• INSTRUCTIONS TO FOLLOW: From the entries below, return exactly the lines beginning at the one that contains "Select the S size" and ending at the one that contains "Given: Select Clause", both of them included, and only those lines.

Pixel coordinate grounding data
== == ==
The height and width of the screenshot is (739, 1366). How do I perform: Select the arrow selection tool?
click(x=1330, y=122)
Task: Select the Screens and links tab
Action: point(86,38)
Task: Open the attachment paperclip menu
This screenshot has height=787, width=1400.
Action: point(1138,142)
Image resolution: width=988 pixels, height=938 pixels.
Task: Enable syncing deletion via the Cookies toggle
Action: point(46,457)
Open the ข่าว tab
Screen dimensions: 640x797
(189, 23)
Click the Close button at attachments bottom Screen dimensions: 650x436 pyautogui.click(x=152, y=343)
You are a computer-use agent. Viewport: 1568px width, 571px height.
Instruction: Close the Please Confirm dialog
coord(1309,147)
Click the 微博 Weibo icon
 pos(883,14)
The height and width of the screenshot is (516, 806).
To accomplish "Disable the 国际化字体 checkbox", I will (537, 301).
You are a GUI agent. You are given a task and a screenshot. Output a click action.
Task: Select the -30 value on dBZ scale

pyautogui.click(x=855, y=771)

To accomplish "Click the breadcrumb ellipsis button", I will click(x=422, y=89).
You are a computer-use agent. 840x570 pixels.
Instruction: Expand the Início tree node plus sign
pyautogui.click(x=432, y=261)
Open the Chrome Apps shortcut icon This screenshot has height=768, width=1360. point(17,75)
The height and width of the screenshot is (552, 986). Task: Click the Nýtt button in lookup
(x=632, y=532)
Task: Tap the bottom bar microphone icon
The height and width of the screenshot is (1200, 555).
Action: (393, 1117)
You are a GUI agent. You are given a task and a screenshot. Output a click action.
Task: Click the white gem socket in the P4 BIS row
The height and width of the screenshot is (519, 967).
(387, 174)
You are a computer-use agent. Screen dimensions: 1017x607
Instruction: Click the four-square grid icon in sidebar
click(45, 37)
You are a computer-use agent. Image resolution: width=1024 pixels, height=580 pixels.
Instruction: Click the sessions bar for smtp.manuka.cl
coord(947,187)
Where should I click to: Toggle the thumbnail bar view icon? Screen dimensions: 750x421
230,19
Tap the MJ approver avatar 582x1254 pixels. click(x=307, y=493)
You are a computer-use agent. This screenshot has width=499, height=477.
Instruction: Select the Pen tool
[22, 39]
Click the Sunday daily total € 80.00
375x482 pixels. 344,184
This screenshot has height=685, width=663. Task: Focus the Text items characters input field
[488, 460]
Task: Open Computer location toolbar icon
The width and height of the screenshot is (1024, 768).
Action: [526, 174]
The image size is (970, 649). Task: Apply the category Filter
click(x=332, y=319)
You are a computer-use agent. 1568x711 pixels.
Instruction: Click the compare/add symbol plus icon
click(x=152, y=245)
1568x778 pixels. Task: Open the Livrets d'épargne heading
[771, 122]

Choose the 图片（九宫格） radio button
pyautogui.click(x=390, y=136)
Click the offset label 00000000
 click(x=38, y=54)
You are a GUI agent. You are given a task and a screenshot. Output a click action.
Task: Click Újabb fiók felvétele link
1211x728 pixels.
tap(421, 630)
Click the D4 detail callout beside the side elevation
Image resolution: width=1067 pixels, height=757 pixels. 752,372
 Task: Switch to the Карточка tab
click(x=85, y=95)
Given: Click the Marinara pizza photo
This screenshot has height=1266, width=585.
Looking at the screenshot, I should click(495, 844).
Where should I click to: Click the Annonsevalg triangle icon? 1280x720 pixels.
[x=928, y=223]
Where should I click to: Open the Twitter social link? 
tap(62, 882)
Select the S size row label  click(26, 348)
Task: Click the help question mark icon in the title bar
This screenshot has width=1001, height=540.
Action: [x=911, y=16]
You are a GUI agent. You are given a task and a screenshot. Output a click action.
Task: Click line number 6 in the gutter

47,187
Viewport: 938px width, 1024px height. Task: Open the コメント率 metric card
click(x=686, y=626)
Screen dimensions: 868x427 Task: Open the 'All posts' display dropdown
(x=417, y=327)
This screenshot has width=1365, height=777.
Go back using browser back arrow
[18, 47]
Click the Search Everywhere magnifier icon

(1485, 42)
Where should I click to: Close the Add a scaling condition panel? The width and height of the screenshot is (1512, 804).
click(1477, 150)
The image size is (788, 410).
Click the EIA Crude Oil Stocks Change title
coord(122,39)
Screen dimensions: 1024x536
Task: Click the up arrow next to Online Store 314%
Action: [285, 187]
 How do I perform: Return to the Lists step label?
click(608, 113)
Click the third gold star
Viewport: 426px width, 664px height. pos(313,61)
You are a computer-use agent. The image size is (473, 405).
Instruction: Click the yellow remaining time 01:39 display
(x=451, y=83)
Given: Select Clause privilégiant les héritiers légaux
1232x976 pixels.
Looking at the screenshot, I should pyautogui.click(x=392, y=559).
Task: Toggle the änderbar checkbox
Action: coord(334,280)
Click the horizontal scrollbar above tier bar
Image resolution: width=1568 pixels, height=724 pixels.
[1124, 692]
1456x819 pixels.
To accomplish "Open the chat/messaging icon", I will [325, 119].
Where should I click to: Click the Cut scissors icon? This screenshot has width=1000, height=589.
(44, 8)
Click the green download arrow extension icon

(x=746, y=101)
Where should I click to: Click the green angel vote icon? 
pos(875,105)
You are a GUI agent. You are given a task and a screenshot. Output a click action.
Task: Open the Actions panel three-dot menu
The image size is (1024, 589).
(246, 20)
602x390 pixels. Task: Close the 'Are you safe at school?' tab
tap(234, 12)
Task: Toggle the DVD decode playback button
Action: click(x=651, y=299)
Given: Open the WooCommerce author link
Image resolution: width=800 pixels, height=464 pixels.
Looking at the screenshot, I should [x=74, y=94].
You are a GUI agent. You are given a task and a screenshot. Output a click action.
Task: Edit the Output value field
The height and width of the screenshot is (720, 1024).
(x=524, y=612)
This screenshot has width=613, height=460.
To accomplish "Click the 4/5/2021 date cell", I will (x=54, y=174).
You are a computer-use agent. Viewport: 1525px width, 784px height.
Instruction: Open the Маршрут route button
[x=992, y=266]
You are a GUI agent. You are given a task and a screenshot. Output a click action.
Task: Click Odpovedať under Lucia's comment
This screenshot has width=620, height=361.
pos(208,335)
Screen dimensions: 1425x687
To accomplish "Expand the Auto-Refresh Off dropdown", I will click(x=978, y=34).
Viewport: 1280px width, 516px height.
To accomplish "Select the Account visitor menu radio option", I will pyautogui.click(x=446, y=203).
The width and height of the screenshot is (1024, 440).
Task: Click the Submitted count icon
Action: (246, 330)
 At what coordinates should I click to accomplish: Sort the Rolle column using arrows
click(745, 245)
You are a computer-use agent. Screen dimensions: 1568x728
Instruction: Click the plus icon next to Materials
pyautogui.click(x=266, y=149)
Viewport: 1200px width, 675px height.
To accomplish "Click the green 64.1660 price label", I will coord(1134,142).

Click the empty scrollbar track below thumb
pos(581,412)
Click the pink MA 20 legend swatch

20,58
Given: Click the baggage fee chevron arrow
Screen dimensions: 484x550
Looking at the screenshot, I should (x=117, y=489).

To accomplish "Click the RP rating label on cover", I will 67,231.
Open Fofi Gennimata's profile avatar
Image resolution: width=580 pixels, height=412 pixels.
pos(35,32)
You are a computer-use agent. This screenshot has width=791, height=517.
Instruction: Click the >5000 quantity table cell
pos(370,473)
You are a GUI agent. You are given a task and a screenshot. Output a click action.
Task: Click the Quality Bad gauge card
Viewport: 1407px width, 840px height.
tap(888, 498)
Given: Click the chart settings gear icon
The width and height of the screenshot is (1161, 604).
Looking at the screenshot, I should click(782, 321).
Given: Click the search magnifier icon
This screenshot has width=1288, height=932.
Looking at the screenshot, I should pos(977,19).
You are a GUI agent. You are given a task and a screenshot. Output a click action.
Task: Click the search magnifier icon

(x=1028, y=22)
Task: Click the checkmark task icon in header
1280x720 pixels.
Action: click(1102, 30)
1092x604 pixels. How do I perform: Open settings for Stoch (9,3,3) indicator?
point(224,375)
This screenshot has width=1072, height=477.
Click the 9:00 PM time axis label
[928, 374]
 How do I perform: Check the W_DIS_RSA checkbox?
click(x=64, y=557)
== == ==
• RESULT OF THIS EXERCISE:
Select the S size row label  click(26, 348)
Task: Click the help question mark icon in the title bar
This screenshot has width=1001, height=540.
Action: [x=911, y=16]
You are a GUI agent. You are given a task and a screenshot. Output a click action.
Task: Click line number 6 in the gutter

47,187
Viewport: 938px width, 1024px height. Task: Open the コメント率 metric card
click(x=686, y=626)
Screen dimensions: 868x427 Task: Open the 'All posts' display dropdown
(x=417, y=327)
This screenshot has width=1365, height=777.
Go back using browser back arrow
[18, 47]
Click the Search Everywhere magnifier icon

(1485, 42)
Where should I click to: Close the Add a scaling condition panel? The width and height of the screenshot is (1512, 804).
click(1477, 150)
The image size is (788, 410).
Click the EIA Crude Oil Stocks Change title
coord(122,39)
Screen dimensions: 1024x536
Task: Click the up arrow next to Online Store 314%
Action: [285, 187]
 How do I perform: Return to the Lists step label?
click(608, 113)
Click the third gold star
Viewport: 426px width, 664px height. pos(313,61)
You are a computer-use agent. The image size is (473, 405).
Instruction: Click the yellow remaining time 01:39 display
(x=451, y=83)
Given: Select Clause privilégiant les héritiers légaux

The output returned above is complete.